__Task statement__.
Present the lines below as a Markdown table with two columns, No. and Line: number each row and drop the blank lines.
>>>>
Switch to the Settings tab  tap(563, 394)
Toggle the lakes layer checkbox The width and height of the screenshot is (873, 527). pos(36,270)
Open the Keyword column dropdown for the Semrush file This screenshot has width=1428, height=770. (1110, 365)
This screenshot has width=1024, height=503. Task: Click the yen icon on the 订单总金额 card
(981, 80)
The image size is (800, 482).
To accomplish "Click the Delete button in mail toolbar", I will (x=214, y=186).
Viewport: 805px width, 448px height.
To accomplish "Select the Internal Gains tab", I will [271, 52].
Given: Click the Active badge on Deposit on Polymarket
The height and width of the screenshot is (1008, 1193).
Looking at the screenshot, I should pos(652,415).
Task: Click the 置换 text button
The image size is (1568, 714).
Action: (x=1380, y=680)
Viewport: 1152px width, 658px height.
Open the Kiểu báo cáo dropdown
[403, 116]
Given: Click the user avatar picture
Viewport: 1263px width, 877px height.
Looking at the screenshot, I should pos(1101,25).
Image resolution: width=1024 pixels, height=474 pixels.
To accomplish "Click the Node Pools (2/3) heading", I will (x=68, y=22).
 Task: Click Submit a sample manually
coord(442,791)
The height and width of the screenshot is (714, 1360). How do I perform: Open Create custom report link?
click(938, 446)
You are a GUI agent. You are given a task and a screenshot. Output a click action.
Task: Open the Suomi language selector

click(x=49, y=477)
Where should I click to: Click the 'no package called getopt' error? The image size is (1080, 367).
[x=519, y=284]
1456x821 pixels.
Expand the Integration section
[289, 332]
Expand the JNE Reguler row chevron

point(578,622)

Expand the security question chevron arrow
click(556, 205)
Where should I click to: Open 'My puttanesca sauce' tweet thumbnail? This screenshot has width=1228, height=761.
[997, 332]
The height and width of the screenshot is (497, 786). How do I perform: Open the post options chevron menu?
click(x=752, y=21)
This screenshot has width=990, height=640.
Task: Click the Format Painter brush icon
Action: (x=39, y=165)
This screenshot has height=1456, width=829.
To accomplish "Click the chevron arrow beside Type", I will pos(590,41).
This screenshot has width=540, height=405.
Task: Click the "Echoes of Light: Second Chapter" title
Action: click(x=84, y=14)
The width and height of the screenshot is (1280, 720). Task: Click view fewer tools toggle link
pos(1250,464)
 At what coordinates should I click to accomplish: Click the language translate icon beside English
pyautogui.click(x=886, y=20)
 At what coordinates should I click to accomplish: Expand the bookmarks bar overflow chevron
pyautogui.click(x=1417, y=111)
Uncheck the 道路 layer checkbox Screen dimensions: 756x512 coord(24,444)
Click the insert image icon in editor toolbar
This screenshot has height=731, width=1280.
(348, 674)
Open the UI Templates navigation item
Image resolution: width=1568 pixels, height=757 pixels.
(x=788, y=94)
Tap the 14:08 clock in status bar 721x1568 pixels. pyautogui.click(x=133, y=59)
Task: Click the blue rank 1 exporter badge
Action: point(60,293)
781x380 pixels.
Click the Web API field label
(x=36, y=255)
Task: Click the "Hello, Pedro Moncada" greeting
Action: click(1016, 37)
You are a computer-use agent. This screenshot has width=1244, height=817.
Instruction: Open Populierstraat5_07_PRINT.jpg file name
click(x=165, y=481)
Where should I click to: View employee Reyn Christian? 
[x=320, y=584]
<<<<
__Full solution__.
| No. | Line |
|---|---|
| 1 | Switch to the Settings tab  tap(563, 394) |
| 2 | Toggle the lakes layer checkbox The width and height of the screenshot is (873, 527). pos(36,270) |
| 3 | Open the Keyword column dropdown for the Semrush file This screenshot has width=1428, height=770. (1110, 365) |
| 4 | This screenshot has width=1024, height=503. Task: Click the yen icon on the 订单总金额 card |
| 5 | (981, 80) |
| 6 | The image size is (800, 482). |
| 7 | To accomplish "Click the Delete button in mail toolbar", I will (x=214, y=186). |
| 8 | Viewport: 805px width, 448px height. |
| 9 | To accomplish "Select the Internal Gains tab", I will [271, 52]. |
| 10 | Given: Click the Active badge on Deposit on Polymarket |
| 11 | The height and width of the screenshot is (1008, 1193). |
| 12 | Looking at the screenshot, I should pos(652,415). |
| 13 | Task: Click the 置换 text button |
| 14 | The image size is (1568, 714). |
| 15 | Action: (x=1380, y=680) |
| 16 | Viewport: 1152px width, 658px height. |
| 17 | Open the Kiểu báo cáo dropdown |
| 18 | [403, 116] |
| 19 | Given: Click the user avatar picture |
| 20 | Viewport: 1263px width, 877px height. |
| 21 | Looking at the screenshot, I should pos(1101,25). |
| 22 | Image resolution: width=1024 pixels, height=474 pixels. |
| 23 | To accomplish "Click the Node Pools (2/3) heading", I will (x=68, y=22). |
| 24 |  Task: Click Submit a sample manually |
| 25 | coord(442,791) |
| 26 | The height and width of the screenshot is (714, 1360). How do I perform: Open Create custom report link? |
| 27 | click(938, 446) |
| 28 | You are a GUI agent. You are given a task and a screenshot. Output a click action. |
| 29 | Task: Open the Suomi language selector |
| 30 | click(x=49, y=477) |
| 31 | Where should I click to: Click the 'no package called getopt' error? The image size is (1080, 367). |
| 32 | [x=519, y=284] |
| 33 | 1456x821 pixels. |
| 34 | Expand the Integration section |
| 35 | [289, 332] |
| 36 | Expand the JNE Reguler row chevron |
| 37 | point(578,622) |
| 38 | Expand the security question chevron arrow |
| 39 | click(556, 205) |
| 40 | Where should I click to: Open 'My puttanesca sauce' tweet thumbnail? This screenshot has width=1228, height=761. |
| 41 | [997, 332] |
| 42 | The height and width of the screenshot is (497, 786). How do I perform: Open the post options chevron menu? |
| 43 | click(x=752, y=21) |
| 44 | This screenshot has width=990, height=640. |
| 45 | Task: Click the Format Painter brush icon |
| 46 | Action: (x=39, y=165) |
| 47 | This screenshot has height=1456, width=829. |
| 48 | To accomplish "Click the chevron arrow beside Type", I will pos(590,41). |
| 49 | This screenshot has width=540, height=405. |
| 50 | Task: Click the "Echoes of Light: Second Chapter" title |
| 51 | Action: click(x=84, y=14) |
| 52 | The width and height of the screenshot is (1280, 720). Task: Click view fewer tools toggle link |
| 53 | pos(1250,464) |
| 54 |  At what coordinates should I click to accomplish: Click the language translate icon beside English |
| 55 | pyautogui.click(x=886, y=20) |
| 56 |  At what coordinates should I click to accomplish: Expand the bookmarks bar overflow chevron |
| 57 | pyautogui.click(x=1417, y=111) |
| 58 | Uncheck the 道路 layer checkbox Screen dimensions: 756x512 coord(24,444) |
| 59 | Click the insert image icon in editor toolbar |
| 60 | This screenshot has height=731, width=1280. |
| 61 | (348, 674) |
| 62 | Open the UI Templates navigation item |
| 63 | Image resolution: width=1568 pixels, height=757 pixels. |
| 64 | (x=788, y=94) |
| 65 | Tap the 14:08 clock in status bar 721x1568 pixels. pyautogui.click(x=133, y=59) |
| 66 | Task: Click the blue rank 1 exporter badge |
| 67 | Action: point(60,293) |
| 68 | 781x380 pixels. |
| 69 | Click the Web API field label |
| 70 | (x=36, y=255) |
| 71 | Task: Click the "Hello, Pedro Moncada" greeting |
| 72 | Action: click(1016, 37) |
| 73 | You are a computer-use agent. This screenshot has width=1244, height=817. |
| 74 | Instruction: Open Populierstraat5_07_PRINT.jpg file name |
| 75 | click(x=165, y=481) |
| 76 | Where should I click to: View employee Reyn Christian?  |
| 77 | [x=320, y=584] |